Activity: The answer must consist of the records, repeated exactly.

Stored data entries:
+ + +
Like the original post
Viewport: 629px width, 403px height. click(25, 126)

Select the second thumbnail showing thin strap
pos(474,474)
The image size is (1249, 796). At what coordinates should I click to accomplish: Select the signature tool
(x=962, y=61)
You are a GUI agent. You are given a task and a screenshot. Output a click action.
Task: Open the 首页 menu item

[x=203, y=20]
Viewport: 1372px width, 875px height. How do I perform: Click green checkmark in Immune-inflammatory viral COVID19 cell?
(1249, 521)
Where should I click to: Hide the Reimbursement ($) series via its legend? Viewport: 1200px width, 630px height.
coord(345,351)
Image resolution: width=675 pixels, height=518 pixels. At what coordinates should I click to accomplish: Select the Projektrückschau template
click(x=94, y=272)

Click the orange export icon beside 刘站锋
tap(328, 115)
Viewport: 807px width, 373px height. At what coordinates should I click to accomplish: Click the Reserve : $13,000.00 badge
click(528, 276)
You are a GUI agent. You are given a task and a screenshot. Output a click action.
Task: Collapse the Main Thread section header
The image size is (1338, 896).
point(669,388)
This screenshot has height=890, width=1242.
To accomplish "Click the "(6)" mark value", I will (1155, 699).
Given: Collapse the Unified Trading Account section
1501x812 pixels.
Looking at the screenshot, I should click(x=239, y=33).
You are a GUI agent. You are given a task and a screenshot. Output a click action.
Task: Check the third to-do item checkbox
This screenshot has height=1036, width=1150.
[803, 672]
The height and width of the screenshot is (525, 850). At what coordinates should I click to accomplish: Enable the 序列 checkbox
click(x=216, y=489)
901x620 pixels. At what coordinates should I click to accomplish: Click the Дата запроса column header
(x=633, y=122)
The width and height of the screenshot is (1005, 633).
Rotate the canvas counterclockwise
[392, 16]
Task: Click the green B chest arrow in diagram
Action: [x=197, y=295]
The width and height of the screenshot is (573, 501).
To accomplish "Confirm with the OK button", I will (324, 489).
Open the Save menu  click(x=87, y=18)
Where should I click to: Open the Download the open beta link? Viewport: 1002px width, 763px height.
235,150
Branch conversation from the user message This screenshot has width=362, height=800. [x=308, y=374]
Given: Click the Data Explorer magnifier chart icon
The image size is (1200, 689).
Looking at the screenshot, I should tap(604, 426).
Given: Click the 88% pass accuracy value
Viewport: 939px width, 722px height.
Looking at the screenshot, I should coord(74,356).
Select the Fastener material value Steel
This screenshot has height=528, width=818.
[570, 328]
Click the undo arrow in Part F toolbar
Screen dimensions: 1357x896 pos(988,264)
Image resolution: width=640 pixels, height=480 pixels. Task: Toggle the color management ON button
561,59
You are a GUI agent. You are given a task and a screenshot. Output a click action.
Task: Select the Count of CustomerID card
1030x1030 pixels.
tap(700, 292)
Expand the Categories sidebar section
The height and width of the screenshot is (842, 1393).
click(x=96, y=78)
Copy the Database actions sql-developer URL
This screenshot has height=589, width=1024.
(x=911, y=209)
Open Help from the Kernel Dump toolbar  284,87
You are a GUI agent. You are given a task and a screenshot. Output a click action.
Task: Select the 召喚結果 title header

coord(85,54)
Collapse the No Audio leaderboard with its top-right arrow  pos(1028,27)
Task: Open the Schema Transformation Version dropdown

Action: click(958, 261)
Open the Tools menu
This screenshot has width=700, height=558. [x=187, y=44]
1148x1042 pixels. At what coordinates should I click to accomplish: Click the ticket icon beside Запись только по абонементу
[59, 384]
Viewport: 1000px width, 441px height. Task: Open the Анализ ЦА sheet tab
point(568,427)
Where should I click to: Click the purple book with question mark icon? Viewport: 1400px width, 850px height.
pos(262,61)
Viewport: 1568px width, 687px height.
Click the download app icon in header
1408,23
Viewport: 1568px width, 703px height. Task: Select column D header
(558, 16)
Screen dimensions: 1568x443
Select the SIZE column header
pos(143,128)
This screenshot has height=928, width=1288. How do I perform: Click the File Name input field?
+ + +
Solved exercise:
Like the original post
Viewport: 629px width, 403px height. click(25, 126)

Select the second thumbnail showing thin strap
pos(474,474)
The image size is (1249, 796). At what coordinates should I click to accomplish: Select the signature tool
(x=962, y=61)
You are a GUI agent. You are given a task and a screenshot. Output a click action.
Task: Open the 首页 menu item

[x=203, y=20]
Viewport: 1372px width, 875px height. How do I perform: Click green checkmark in Immune-inflammatory viral COVID19 cell?
(1249, 521)
Where should I click to: Hide the Reimbursement ($) series via its legend? Viewport: 1200px width, 630px height.
coord(345,351)
Image resolution: width=675 pixels, height=518 pixels. At what coordinates should I click to accomplish: Select the Projektrückschau template
click(x=94, y=272)

Click the orange export icon beside 刘站锋
tap(328, 115)
Viewport: 807px width, 373px height. At what coordinates should I click to accomplish: Click the Reserve : $13,000.00 badge
click(528, 276)
You are a GUI agent. You are given a task and a screenshot. Output a click action.
Task: Collapse the Main Thread section header
The image size is (1338, 896).
point(669,388)
This screenshot has height=890, width=1242.
To accomplish "Click the "(6)" mark value", I will (1155, 699).
Given: Collapse the Unified Trading Account section
1501x812 pixels.
Looking at the screenshot, I should click(x=239, y=33).
You are a GUI agent. You are given a task and a screenshot. Output a click action.
Task: Check the third to-do item checkbox
This screenshot has height=1036, width=1150.
[803, 672]
The height and width of the screenshot is (525, 850). At what coordinates should I click to accomplish: Enable the 序列 checkbox
click(x=216, y=489)
901x620 pixels. At what coordinates should I click to accomplish: Click the Дата запроса column header
(x=633, y=122)
The width and height of the screenshot is (1005, 633).
Rotate the canvas counterclockwise
[392, 16]
Task: Click the green B chest arrow in diagram
Action: [x=197, y=295]
The width and height of the screenshot is (573, 501).
To accomplish "Confirm with the OK button", I will (324, 489).
Open the Save menu  click(x=87, y=18)
Where should I click to: Open the Download the open beta link? Viewport: 1002px width, 763px height.
235,150
Branch conversation from the user message This screenshot has width=362, height=800. [x=308, y=374]
Given: Click the Data Explorer magnifier chart icon
The image size is (1200, 689).
Looking at the screenshot, I should tap(604, 426).
Given: Click the 88% pass accuracy value
Viewport: 939px width, 722px height.
Looking at the screenshot, I should coord(74,356).
Select the Fastener material value Steel
This screenshot has height=528, width=818.
[570, 328]
Click the undo arrow in Part F toolbar
Screen dimensions: 1357x896 pos(988,264)
Image resolution: width=640 pixels, height=480 pixels. Task: Toggle the color management ON button
561,59
You are a GUI agent. You are given a task and a screenshot. Output a click action.
Task: Select the Count of CustomerID card
1030x1030 pixels.
tap(700, 292)
Expand the Categories sidebar section
The height and width of the screenshot is (842, 1393).
click(x=96, y=78)
Copy the Database actions sql-developer URL
This screenshot has height=589, width=1024.
(x=911, y=209)
Open Help from the Kernel Dump toolbar  284,87
You are a GUI agent. You are given a task and a screenshot. Output a click action.
Task: Select the 召喚結果 title header

coord(85,54)
Collapse the No Audio leaderboard with its top-right arrow  pos(1028,27)
Task: Open the Schema Transformation Version dropdown

Action: click(958, 261)
Open the Tools menu
This screenshot has width=700, height=558. [x=187, y=44]
1148x1042 pixels. At what coordinates should I click to accomplish: Click the ticket icon beside Запись только по абонементу
[59, 384]
Viewport: 1000px width, 441px height. Task: Open the Анализ ЦА sheet tab
point(568,427)
Where should I click to: Click the purple book with question mark icon? Viewport: 1400px width, 850px height.
pos(262,61)
Viewport: 1568px width, 687px height.
Click the download app icon in header
1408,23
Viewport: 1568px width, 703px height. Task: Select column D header
(558, 16)
Screen dimensions: 1568x443
Select the SIZE column header
pos(143,128)
This screenshot has height=928, width=1288. How do I perform: Click the File Name input field?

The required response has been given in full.